▶ [WORK REQUIRED]: Convert the rows below into a two-column CSV with the headers "instruction" and "target", one line per row, each field quoted and any line breaks replaced with spaces. Omit the pictures from your output.

Data entries
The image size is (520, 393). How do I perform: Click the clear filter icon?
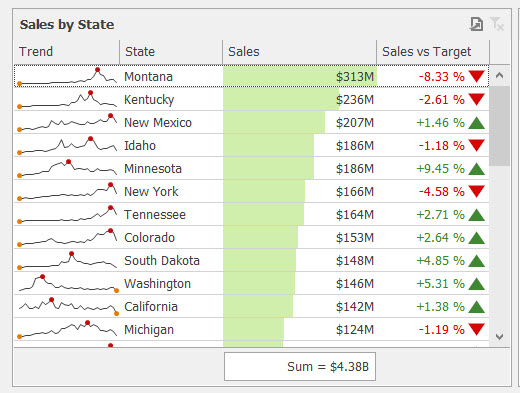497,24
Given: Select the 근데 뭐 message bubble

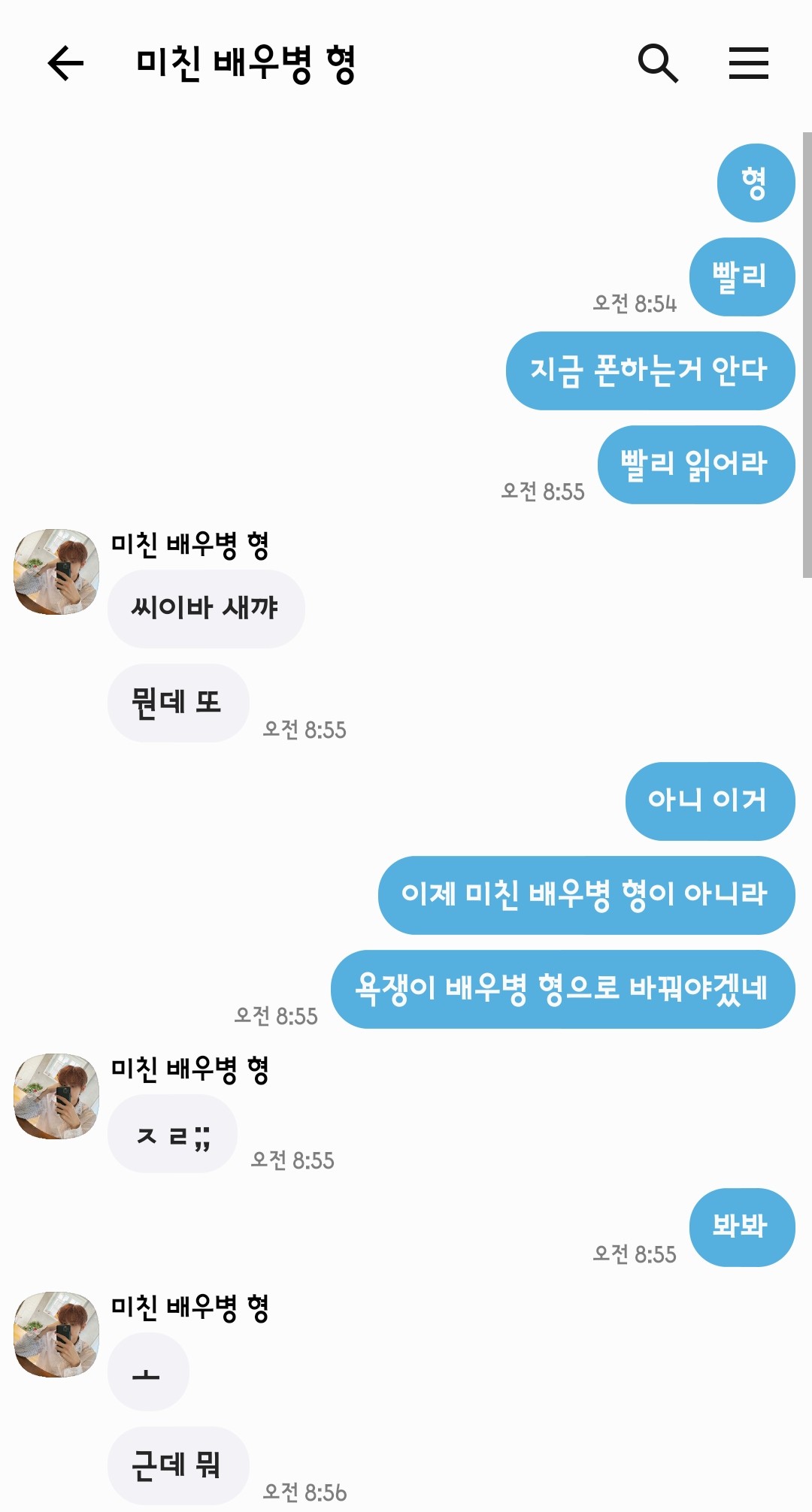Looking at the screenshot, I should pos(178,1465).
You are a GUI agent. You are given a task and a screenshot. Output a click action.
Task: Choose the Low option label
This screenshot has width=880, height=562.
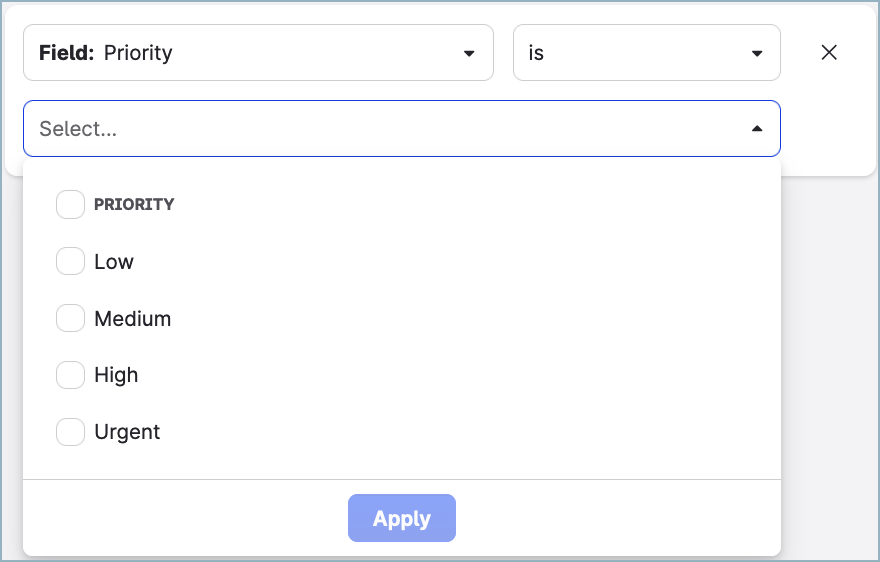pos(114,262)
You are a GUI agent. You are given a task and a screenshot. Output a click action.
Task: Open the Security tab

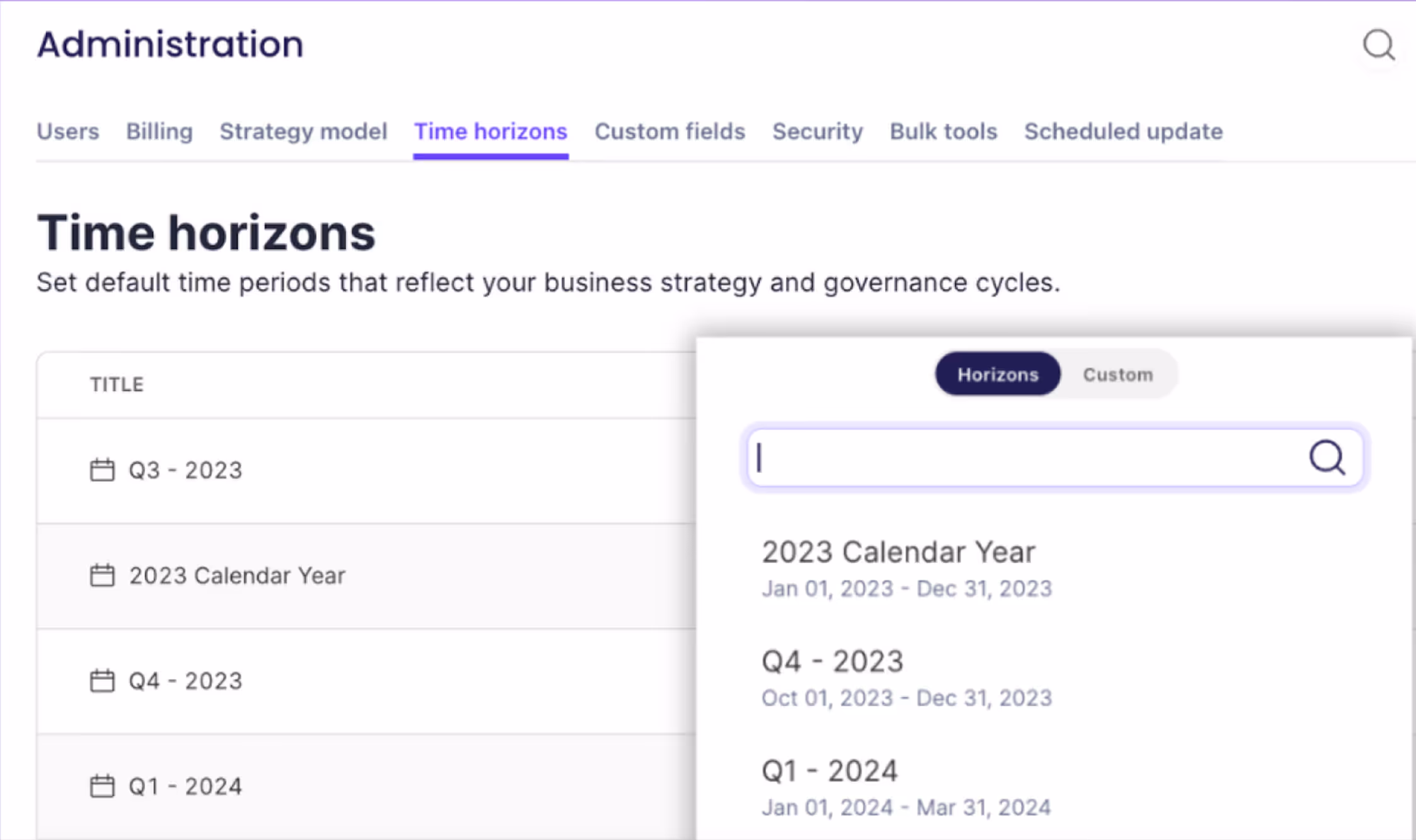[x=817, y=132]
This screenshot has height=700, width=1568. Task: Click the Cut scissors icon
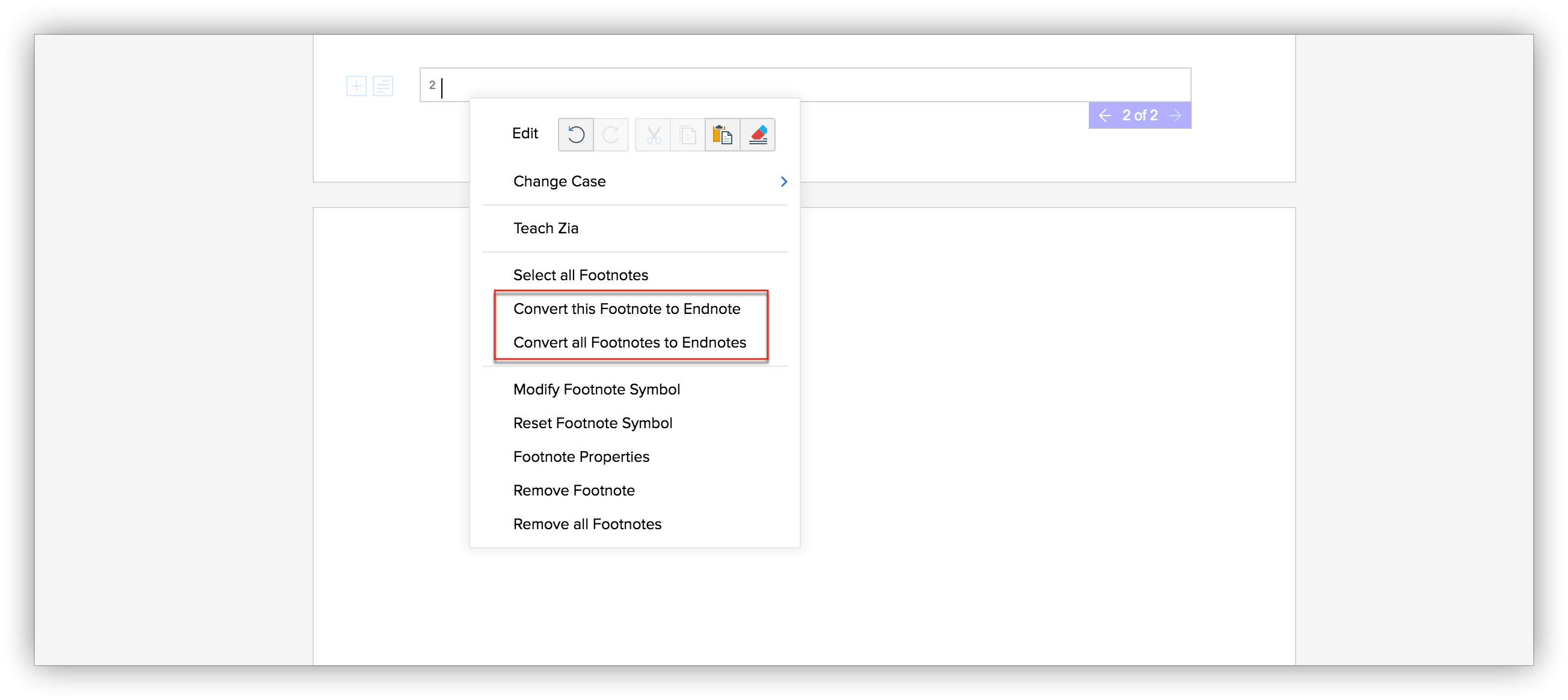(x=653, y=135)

▶ [RESPONSE FOR THIS EXERCISE]:
instruction,target
"The image size is (520, 393). How do I perform: Click the clear filter icon?","497,24"
"Given: Select the 근데 뭐 message bubble","Looking at the screenshot, I should pos(178,1465)."
"You are a GUI agent. You are given a task and a screenshot. Output a click action. Task: Choose the Low option label This screenshot has width=880, height=562.","pos(114,262)"
"You are a GUI agent. You are given a task and a screenshot. Output a click action. Task: Open the Security tab","[x=817, y=132]"
"This screenshot has height=700, width=1568. Task: Click the Cut scissors icon","(x=653, y=135)"